◆ WHAT THIS TASK INVOLVES: When the line with "This screenshot has width=927, height=721." appears below, start repeating lines exactly, and keep going through the line with "Given: Open the Filters button"; add nothing outside that span.

◆ RAW DATA:

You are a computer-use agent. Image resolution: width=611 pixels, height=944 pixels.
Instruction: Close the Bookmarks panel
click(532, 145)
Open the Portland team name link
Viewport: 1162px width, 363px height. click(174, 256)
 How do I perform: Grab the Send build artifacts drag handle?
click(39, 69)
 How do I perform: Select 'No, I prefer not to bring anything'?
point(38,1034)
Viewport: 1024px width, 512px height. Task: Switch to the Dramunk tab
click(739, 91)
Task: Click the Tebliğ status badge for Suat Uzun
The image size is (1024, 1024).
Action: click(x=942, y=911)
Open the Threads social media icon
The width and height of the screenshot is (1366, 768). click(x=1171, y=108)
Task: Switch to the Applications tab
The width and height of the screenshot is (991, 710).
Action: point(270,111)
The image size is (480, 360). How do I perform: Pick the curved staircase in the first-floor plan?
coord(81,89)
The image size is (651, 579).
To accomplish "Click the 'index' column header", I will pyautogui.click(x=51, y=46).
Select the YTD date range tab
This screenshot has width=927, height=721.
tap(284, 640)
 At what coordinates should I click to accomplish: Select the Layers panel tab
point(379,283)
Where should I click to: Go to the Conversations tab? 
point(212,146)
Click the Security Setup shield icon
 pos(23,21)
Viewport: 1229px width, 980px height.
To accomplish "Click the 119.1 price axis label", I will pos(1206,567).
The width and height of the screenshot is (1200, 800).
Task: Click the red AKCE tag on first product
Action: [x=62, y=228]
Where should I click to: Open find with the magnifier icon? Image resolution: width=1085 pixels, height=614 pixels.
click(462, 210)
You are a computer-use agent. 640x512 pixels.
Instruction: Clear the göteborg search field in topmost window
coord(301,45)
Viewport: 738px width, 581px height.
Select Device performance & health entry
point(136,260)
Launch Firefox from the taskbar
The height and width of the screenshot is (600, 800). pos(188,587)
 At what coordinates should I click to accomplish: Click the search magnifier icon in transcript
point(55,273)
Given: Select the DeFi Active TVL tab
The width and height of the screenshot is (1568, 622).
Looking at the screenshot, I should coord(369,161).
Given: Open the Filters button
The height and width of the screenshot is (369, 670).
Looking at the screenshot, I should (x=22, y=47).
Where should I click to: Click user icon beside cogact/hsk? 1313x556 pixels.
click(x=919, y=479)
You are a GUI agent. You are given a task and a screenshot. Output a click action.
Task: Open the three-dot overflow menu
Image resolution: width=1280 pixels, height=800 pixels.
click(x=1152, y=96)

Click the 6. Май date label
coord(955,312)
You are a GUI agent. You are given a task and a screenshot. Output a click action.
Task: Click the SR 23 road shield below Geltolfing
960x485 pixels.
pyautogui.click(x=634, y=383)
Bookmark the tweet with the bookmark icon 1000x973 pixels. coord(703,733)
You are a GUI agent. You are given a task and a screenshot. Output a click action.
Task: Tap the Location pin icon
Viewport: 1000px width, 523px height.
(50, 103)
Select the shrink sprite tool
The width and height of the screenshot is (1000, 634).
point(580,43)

◆ YOUR SOLUTION:
This screenshot has width=927, height=721.
tap(284, 640)
 At what coordinates should I click to accomplish: Select the Layers panel tab
point(379,283)
Where should I click to: Go to the Conversations tab? 
point(212,146)
Click the Security Setup shield icon
 pos(23,21)
Viewport: 1229px width, 980px height.
To accomplish "Click the 119.1 price axis label", I will pos(1206,567).
The width and height of the screenshot is (1200, 800).
Task: Click the red AKCE tag on first product
Action: [x=62, y=228]
Where should I click to: Open find with the magnifier icon? Image resolution: width=1085 pixels, height=614 pixels.
click(462, 210)
You are a computer-use agent. 640x512 pixels.
Instruction: Clear the göteborg search field in topmost window
coord(301,45)
Viewport: 738px width, 581px height.
Select Device performance & health entry
point(136,260)
Launch Firefox from the taskbar
The height and width of the screenshot is (600, 800). pos(188,587)
 At what coordinates should I click to accomplish: Click the search magnifier icon in transcript
point(55,273)
Given: Select the DeFi Active TVL tab
The width and height of the screenshot is (1568, 622).
Looking at the screenshot, I should coord(369,161).
Given: Open the Filters button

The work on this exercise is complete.